2011-05-23 Headers and Header Classes

It has been three weeks since I blogged about my Email6 work. For reasons I won’t go into, I haven’t been in a position to write coherent blog posts during that time. But I have continued to work on the project, and this post will bring you part way up to date, with more to follow next week when I hope to have the next big chunk finished.

_HeaderList

The first thing I did in the process of hooking up the new header classes to the Message object was to refactor the support for the header psuedo-dictionary into a separate helper class and object. The reason for doing this is that our goal is to have the parser class create a message subclass that is appropriate to the Content-Type of the message or message component that it is processing. Currently the parser adds the headers it is collecting to the generic Message object it has created before starting the parse. The email6 version of the parser will need to collect the headers first, before creating the message object, but will need to access certain headers by name (Content-Type at a minimum) before creating the message object. By having a separate helper class and object, the parser can populate the message header collection, and then assign it to the message object after the message object is created.

This refactoring also makes sense in that it isolates the code that deals with headers from the other message object code that deals with the payload and other message-level operations. So I now have a _HeaderList class, a subclass of list, that has the __getitem__ __delitem__, __contains__, keys, values, items, get and get_all methods on it. An instance of this object is assigned to the _headers attribute of the Message, and Message delegates those methods to its _headers attribute. In the final API we may have the message have a headers attribute and make accessing the headers as a psuedo-dictionary through that attribute the blessed way of doing things, deprecating calling the methods directly on the message object.

The _HeaderList class manipulates new style headers. In the traditional Message class the list of headers was a list of (name, value) tuples. In _HeaderList, in contrast, the list is a list of header objects. Each header object has a name attribute, so the translation from the old code to the new was very straightfoward. The current _HeaderList also continues to use an (updated) version of the email 5.1 _sanitize_headers function, which will convert RFC-invalid binary headers into Header objects with an encoding of unknown-8bit. This mechanism will only get triggered if decoded_headers is False, so it is purely a backward compatibility measure. When decoded_headers is True, the string value of the header will have unicode “unknown character” symbols in place of the unknown bytes, while the actual bytes remain accessible through the source_value attribute of the header. (Note: in recent discussions on the email-sig list it was decided to rename the source_value attribute of new-style headers to source, and decoded to value.)
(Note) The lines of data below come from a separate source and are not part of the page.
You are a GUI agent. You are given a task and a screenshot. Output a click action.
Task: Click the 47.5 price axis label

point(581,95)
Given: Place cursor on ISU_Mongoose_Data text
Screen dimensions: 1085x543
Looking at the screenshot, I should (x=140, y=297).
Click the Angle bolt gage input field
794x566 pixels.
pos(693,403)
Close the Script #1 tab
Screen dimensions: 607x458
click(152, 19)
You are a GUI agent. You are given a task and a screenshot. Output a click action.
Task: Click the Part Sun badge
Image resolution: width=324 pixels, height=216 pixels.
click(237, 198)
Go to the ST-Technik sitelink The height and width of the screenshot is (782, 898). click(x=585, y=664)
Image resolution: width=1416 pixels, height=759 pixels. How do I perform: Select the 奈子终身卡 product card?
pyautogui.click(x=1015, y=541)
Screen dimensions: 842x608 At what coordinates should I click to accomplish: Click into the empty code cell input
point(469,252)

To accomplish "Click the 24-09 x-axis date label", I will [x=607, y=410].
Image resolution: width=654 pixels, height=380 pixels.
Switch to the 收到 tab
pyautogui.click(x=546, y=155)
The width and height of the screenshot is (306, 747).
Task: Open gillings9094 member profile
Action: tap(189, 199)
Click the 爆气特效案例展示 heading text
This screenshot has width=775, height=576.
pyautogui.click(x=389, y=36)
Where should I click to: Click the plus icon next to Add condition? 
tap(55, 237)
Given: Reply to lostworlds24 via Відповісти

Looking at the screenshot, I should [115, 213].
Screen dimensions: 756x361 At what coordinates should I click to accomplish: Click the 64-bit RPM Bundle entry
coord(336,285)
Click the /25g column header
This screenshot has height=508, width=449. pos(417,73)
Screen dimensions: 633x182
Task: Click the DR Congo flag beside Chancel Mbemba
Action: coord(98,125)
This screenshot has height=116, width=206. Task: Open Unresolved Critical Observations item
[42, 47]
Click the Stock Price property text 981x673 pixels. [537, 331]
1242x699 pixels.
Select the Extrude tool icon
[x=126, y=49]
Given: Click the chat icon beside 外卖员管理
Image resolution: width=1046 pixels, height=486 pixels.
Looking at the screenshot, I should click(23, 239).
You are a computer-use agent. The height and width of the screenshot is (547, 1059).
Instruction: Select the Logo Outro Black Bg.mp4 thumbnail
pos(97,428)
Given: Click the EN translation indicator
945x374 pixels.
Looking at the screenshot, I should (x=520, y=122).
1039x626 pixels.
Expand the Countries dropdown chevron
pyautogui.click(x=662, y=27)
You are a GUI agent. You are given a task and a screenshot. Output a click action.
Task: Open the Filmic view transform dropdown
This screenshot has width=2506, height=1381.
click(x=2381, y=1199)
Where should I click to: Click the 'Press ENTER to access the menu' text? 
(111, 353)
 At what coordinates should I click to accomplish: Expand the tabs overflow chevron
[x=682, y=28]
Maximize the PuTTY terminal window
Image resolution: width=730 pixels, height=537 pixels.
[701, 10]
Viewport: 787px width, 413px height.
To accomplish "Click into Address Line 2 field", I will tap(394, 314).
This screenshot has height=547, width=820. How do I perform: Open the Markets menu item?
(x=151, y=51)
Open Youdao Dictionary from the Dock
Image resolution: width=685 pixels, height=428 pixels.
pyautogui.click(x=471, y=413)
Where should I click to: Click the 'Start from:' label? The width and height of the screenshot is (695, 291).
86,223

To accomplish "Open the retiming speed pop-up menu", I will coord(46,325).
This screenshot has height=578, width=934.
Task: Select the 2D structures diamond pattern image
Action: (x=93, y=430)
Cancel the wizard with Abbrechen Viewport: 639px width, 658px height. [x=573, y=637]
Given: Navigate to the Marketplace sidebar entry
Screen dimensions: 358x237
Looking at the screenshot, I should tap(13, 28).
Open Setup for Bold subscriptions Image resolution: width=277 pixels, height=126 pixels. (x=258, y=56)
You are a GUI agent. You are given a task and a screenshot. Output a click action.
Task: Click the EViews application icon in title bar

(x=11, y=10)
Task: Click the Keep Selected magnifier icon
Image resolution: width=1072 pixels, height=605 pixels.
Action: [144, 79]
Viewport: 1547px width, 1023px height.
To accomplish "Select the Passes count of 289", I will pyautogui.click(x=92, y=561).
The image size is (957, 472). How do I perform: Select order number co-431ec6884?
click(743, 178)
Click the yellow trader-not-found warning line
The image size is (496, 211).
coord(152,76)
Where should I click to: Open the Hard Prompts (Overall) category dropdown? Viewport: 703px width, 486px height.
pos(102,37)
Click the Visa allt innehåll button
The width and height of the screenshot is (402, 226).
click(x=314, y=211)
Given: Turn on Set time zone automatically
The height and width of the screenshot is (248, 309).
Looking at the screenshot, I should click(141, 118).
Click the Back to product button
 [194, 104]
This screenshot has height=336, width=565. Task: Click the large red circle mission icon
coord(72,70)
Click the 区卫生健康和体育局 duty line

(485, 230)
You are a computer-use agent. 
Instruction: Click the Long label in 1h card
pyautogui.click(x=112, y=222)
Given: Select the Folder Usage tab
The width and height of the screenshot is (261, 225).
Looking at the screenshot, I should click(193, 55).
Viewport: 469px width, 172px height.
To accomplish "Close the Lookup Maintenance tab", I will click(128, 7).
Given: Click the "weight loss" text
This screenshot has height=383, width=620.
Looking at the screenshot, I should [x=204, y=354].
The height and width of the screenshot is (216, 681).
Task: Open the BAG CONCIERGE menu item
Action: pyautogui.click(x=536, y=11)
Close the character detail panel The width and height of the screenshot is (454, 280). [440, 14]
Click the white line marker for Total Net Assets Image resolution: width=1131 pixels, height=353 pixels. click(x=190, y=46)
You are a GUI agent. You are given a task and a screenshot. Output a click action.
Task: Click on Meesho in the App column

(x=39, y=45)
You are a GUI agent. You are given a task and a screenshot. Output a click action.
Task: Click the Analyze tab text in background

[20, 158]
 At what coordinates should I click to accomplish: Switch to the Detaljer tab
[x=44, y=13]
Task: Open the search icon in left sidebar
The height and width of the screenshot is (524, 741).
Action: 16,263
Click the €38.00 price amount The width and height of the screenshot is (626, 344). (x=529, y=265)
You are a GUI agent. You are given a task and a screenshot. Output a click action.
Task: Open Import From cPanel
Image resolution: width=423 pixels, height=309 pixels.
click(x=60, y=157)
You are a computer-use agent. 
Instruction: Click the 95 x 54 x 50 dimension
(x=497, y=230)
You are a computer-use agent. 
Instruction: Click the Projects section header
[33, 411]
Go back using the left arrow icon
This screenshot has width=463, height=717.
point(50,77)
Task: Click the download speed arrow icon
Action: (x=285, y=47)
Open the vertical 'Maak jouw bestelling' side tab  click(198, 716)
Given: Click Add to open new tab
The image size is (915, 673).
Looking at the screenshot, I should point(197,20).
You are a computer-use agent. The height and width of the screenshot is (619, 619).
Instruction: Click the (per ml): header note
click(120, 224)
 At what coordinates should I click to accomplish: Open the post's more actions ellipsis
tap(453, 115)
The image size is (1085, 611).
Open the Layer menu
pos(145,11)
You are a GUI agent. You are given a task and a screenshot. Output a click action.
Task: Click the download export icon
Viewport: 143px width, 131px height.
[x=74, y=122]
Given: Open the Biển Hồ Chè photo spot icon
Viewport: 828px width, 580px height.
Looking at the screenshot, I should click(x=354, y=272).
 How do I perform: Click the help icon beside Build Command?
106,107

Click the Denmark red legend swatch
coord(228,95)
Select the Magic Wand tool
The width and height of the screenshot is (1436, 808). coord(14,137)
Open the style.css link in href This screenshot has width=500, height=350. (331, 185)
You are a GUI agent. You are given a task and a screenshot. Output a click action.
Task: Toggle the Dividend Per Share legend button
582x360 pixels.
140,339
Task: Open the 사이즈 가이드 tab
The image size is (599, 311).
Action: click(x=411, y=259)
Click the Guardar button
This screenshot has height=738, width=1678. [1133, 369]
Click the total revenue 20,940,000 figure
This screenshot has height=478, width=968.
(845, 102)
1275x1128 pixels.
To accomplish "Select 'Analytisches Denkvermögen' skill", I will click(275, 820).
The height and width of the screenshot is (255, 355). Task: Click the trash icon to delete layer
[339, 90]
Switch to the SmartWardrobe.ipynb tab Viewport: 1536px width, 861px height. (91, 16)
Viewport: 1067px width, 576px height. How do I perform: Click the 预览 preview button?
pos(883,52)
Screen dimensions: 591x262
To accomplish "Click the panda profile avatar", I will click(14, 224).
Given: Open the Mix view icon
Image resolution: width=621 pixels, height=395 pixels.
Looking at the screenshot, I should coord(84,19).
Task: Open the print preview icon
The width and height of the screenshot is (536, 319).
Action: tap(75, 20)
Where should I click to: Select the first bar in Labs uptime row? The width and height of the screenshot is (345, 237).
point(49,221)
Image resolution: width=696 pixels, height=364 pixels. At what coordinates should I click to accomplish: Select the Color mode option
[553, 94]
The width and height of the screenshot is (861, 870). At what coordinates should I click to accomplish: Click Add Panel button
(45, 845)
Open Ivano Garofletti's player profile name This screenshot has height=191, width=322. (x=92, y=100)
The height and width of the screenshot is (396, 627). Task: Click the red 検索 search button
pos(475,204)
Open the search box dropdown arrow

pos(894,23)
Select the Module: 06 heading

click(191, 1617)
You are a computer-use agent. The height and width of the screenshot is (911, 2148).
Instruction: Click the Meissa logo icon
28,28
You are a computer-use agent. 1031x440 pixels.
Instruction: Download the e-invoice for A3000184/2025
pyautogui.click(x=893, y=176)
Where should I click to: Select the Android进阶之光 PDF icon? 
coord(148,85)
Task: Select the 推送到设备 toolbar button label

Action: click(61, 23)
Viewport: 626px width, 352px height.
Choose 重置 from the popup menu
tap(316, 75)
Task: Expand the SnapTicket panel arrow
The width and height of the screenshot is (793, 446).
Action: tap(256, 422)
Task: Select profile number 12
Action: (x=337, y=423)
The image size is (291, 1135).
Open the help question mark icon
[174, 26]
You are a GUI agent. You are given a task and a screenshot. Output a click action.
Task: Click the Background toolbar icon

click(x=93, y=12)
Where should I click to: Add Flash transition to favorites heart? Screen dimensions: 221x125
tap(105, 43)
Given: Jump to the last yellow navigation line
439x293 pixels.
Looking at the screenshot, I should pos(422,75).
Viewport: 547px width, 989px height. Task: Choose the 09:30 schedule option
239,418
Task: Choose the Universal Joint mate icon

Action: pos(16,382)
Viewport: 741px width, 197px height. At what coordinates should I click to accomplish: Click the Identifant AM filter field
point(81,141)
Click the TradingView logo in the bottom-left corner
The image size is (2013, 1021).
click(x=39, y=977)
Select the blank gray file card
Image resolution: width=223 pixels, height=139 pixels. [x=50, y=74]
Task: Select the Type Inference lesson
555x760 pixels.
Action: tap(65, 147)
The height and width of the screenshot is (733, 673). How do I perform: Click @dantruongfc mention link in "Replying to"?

Currently _HeaderList does not implement __setitem__, since what is passed to __setitem__ is a string, not a header. This would need to change if _header becomes header. (Perhaps it should change regardless.)

As part of making this work, I also added a name attribute to the old-style Header class so that it can participate in the _HeaderList API. The __setitem__ method updates the name and _headerlen attributes of the Header so that things work correctly when the Header is set on a message. This may actually fix some buggy user code that doesn’t correctly provide header_name to the constructor, but it will also potentially break buggy user code that re-uses Header instances for fields with different names. I consider the latter to be relatively unlikely, but perhaps I should add a warning or exception if the existing name does not match the new name in __setitem__.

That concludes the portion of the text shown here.